Cette affaire ne s'arrête pourtant pas là. La même procédure, Bartz v. Anthropic, a mis au jour un second volet bien plus problématique : pour constituer sa base d'entraînement, l'entreprise avait aussi téléchargé plusieurs centaines de milliers d'ouvrages depuis des bibliothèques pirates comme Library Genesis. Sur ce point précis — l'origine illégale d'une partie des textes, non la destruction des livres achetés légalement — Anthropic a accepté de verser 1,5 milliard de dollars aux autrices et auteurs concernés, dans le plus important règlement de l'histoire du droit d'auteur américain, définitivement validé le 20 juillet 2026.
Ce que cette histoire dit de deux logiques opposées
Au-delà du verdict, cette affaire éclaire une tension de fond. Dans ce modèle, le livre physique n'a de valeur que le temps de sa capture : une fois son contenu absorbé par un système d'entraînement fermé, l'objet devient superflu et l'accès au texte, lui, ne profite qu'à l'entreprise qui l'a numérisé.
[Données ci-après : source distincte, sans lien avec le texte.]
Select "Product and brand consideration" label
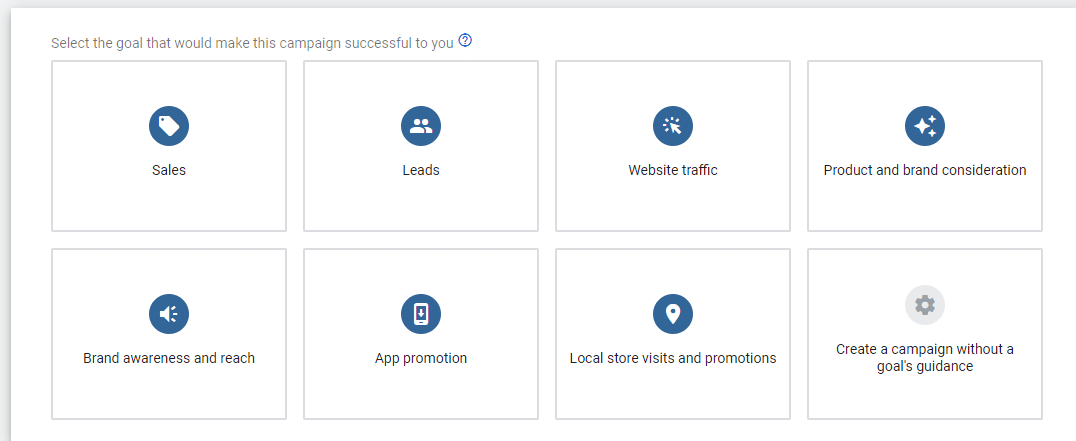The height and width of the screenshot is (441, 1076). 925,170
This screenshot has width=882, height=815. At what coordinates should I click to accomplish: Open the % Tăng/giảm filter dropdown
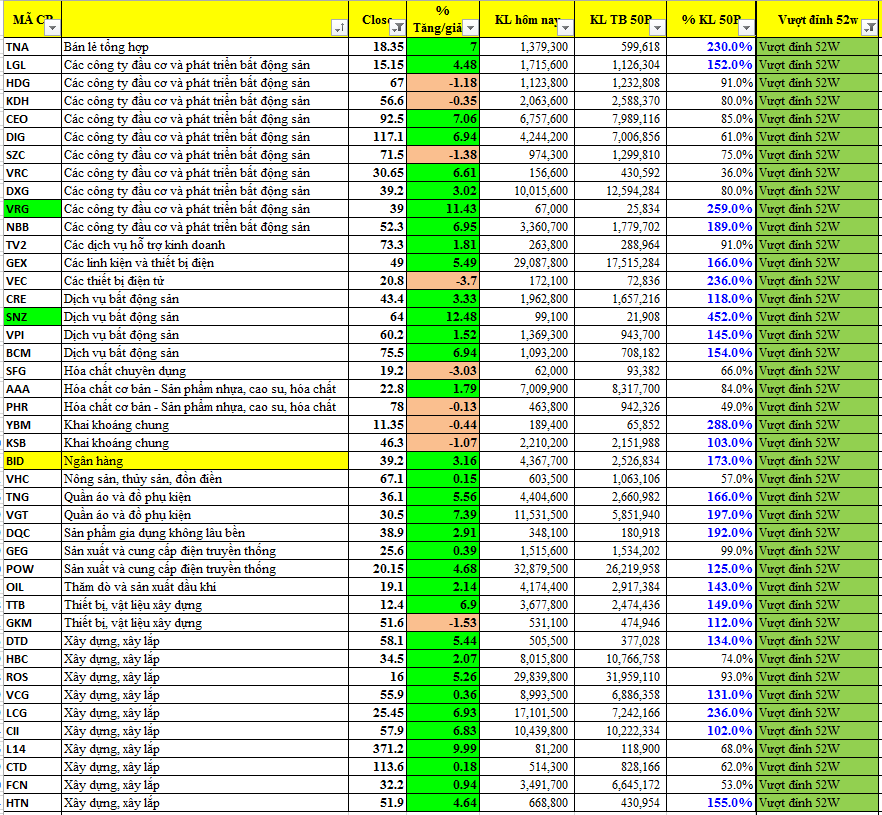[x=471, y=27]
Le savoir contenu dans ces millions de volumes ne retourne pas vers le public — il alimente un produit commercial, sans que le lecteur ordinaire n'en tire le moindre bénéfice direct.
Il existe pourtant une autre manière, bien plus ancienne, de faire dialoguer conservation et technologie. Chaque grande bibliothèque, d'Alexandrie à la Bibliothèque nationale de France, a fait la même chose avec les outils de son temps : copier pour transmettre, pas pour effacer l'original au profit d'un usage privé. C'est précisément cette logique que nous essayons de poursuivre à notre échelle, avec les moyens du numérique : nous ne détruisons rien, nous ne capturons rien pour un usage fermé — nous republions, gratuitement et pour tous, des textes dont le droit d'auteur a expiré depuis longtemps.
Nous détaillons cette approche, et pourquoi elle nous semble être une réponse plus saine à l'appétit de données de l'intelligence artificielle, dans notre article Pourquoi nous ne publions que des œuvres du domaine public.
Sources : décision du juge William Alsup dans Bartz v. Anthropic PBC (juin 2025) ; approbation finale du règlement de 1,5 milliard de dollars par la juge Araceli Martínez-Olguín (20 juillet 2026) ; documents de la procédure concernant le projet interne de numérisation dit « Project Panama ».